The coupons are all alike except as to dates of a maturity. They are complete instruments, capable of sustaining separate actions, without reference to the maturity or ownership of the bonds. Commissioners of Knox County v. Aspinwall et al., 21 How. 539; Clark v. Iowa City, 20 Wall. 583; Amy v. Dubuque, 98 U. S. 470. The following is a copy of the one last due: 'The town of Koshkonong will pay to the holder hereof, on the first day of January, 1877, at the American Exchange Bank, in the city of New York, forty dollars, being for half-yearly interest on the bond of said town No. 22, due on that day. S. R. Crosby, clerk.'

3

The main question is whether the action, as to coupons maturing more than six years prior to its commencement, is not barred by the Statutes of Limitation of Wisconsin. The court below being of opinion that no part of plaintiff's demands was barred, gave judgment for the principal of the bonds, with interest from the first day of January, 1877, at the stipulated rate of eight per cent per annum until paid, and also for the amoun of each coupon in suit, with interest from its maturity at the rate of seven per cent per annum, the latter being the rate established by the local law in the absence of a special agreement by the parties.

4

The present writ of error questions the correctness of that judgment, as well because it overrules the defence of limitation to coupons maturing more than six years before the commencement of this action, as because it allows interest upon the amount of each coupon from its maturity.

5

The statutes of Wisconsin, in force when the bonds and coupons were issued, provided that 'all actions of debt founded upon any contract or liability, not under seal' (except such as are brought upon the judgment or decree of some court of record of the United States, or of a State or Territory of the United States), shall be commenced within six years after the cause of action accrued, and not afterwards; and that all personal actions on any contract, not otherwise limited by the laws of the State, shall be brought within twenty years after the accruing of the cause of action.
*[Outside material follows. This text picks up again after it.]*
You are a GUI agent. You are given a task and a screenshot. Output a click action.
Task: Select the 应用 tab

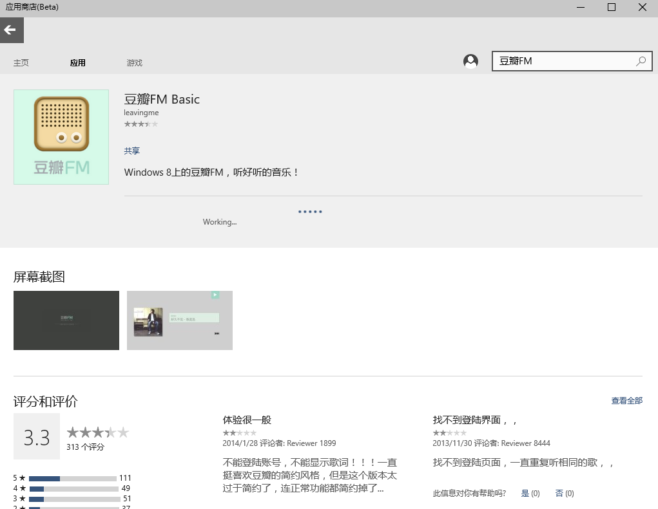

Rev. Stat. Wis. 1849, sects. 14-22, pp. 644, 645.

6

We remark that the foregoing provisions, without substantial change of language, were taken from the statutes of the Territory of Wisconsin, adopted in 1839. Further, that the revision of 1849 did not, in terms, prescribe any limitation to actions upon sealed instruments. They were, therefore, embraced by the limitation of twenty years as to personal actions on contracts not covered by other provisions.

7

The revision of 1849 was superseded by one made in 1858, which went into operation on the first day of January, 1859. By the latter, as modified by an act passed in 1861, civil actions, other than for the recovery of real property, were required to be commenced within the following periods: Actions upon judgments or decress of courts of record of the State, and actions upon sealed instruments when the cause of action accrued in the State, within twenty years (Rev. Stat. Wis. 1858, c. 138, sect. 15); actions upon the judgments or decrees of courts of record of any State or Territory of the United States or of courts of the United States, and actions upon sealed instruments, when the cause of action accrued out of the State, within ten years (sect. 16); and actions upon contracts, obligations, or liabilities, express or implied, excepting those mentioned in sects. 15 and 16, within six years, the time to be computed, in each case, from the date where the cause of action accrued. Gen. Laws Wis. 1861, p. 302. The revision of 1858 also contained the general clause that, 'in any case where a limitation or period of law prescribed in any of the acts hereby repealed [which included the revision of 1849], for the acquiring of any right or barring of any remedy, or for any other purpose, shall have begun to run, and the same or any similar limitation is prescribed in the Revised Statutes, the time of limitation shall continue to run, and shall have the like effect, as if the whole period had begun and ended under the operation of the Revised Statutes.' Id., c. 191, sect. 13, p. 1038.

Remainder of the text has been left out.